Однажды утром доложили Артемию Петровичу, что цыганка отыскана и приведена. Это известие обрадовало его.

– Только боимся ошибиться, она ли ещё, сударь, – говорил посланный. – Голос её, пол-лица также её, с другой стороны – урод уродом. Цыган при ней тот же, что и прежде ходил с пригожей Мариулой. Стоят на том, что она и есть, и божатся, и клянутся, а может, сударь, морочат.

– Нет ли в воздухе какой заразы, что все стали бредить! – сказал Артемий Петрович. – Введите её ко мне.

Ввели цыганку в кабинет, в котором никого, кроме него, не было. Один глаз у неё был закрыт пуком волос, правая щека фатою.

– Мариула, это ты? – спросил Волынский.

– Я, господин, но только не пригожая, таланливая Мариула, на которой ты останавливал свои высокие очи. Сомною случилась беда… я обварилась кипятком и… признаешь ли меня теперь?

Голос её дрожал. Она подняла фату и пук волос. Щека, в одном месте исписанная красными узорами, в другом собранная рубцами, синекровавая яма наместо глаза – всё это безобразие заставило Артемия Петровича отвратиться.

– Что, барин?.. Вот ваша хвалёная красота!

Брюзгливо вскинул он взоры на неё, махнул рукой, чтобы она закрыла по-прежнему своё безобразие, и, когда она это исполнила, посмотрел на неё с жалостью, глубоко задумался с минуту, наконец сказал:

– Мне твоя красота не нужна. Мариула, а нужна твоя верность, твой ум.

– Я уж раз докладывала вам рада вам служить, добрый господин, – отвечала цыганка с живым участием.

Тут Волынский признался, что он любит княжну Лелемико и что она к нему неравнодушна. Щека цыганки загорелась:

– Что ж далее? – спросила она с нетерпением.

– Вот видишь, я писал к ней, ответ её готов но ей не через кого переслать его. Ты должна сходить во дворец и получить записочку.

– С радостью – отвечала Мариула, запинаясь, как будто стоял у ней кусок в горле.

И дрожащий голос её, и белые пятна, выступившие на пламенной щеке, изменяли её душевному беспокойству Мысль, что мать…. сама… Но она это делала для блага своей дочери. Может статься, Артемий Петрович хочет только погубить Мариорицу!.. Поверенная их тайн, она будет иметь возможность её спасти…

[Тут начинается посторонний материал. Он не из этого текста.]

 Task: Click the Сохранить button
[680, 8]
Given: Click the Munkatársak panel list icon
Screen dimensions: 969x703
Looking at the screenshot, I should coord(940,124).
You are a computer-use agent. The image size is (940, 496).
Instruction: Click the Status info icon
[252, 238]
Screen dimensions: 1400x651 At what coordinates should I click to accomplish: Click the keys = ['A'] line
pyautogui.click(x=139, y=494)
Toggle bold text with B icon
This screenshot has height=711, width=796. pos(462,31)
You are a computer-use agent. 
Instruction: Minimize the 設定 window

– Только с условием. – примолвила она умоляющим голосом, – буду помогать тебе всем моим разумением, всем лукавством, да… смотри, добрый, милый, честный барин, не сделай несчастною бедную девушку… Говорят, я уж успела выведать… сирота круглая, не имеет ни отца, ни матери, с чужой стороны… не доведи её до погибели, побойся Бога, женись на ней.

– О! Да с какими же ты причудами!.. Это дело свахи и попа.

– А что ж я, как не сваха!.. Вот видишь, барин, я много уж грехов приняла на свою душу: Бог за то и наказал меня. Мы хоть и цыгане, а знаем Бога. Пора мне жить честно. Коли не примешь моего условия, – прибавила она с твёрдостью и жаром, – я и дел никаких начинать не стану. Что ж?.. Женишься?..

– Уж конечно!.. Для чего б иначе!..

– Поклянись.

– Как же ты неотвязчиво требуешь!. Странно! Одна ко ж, пожалуй, клянусь…

– Всемогущим Богом… Слышишь?

Голос Мариулы был грозен, одинокий глаз её страшно сверкал, в душе Волынского совесть невольно забила тревогу.

– Уж конечно… Им… – сказал он, смутясь, – если только позволят…

– Кто ж?

– Например, государыня.

– О, чего бояре не выхлопочут, когда только захотят. Помни, Господь карает тех, кто преступает клятву.

Волынский старался усмехнуться.

– Право, ты, Мариула, годишься в проповедники.

– Побоишься суда небесного, так начнёшь говорить и проповеди. Теперь мы условились: ты будешь иметь пригожую жёнку; сиротка найдёт себе доброго, знатного, богатого мужа; а я буду с фатой… не забудь же фату за первый поцелуй… и душа моя не даст ответа Богу, что погубила мою… мою красавицу… Хоть и не видывала её, но люблю-таки, сама не знаю почему… может статься, потому, что сама была в такой беде, как она. И меня погубил когда-то такой же красивый барин, как и ты… – Мариула утёрла навернувшиеся на глазу слёзы. – Когда-нибудь я тебе это расскажу. Но я не плакать пришла, а дело делать. Жду твоего наказу.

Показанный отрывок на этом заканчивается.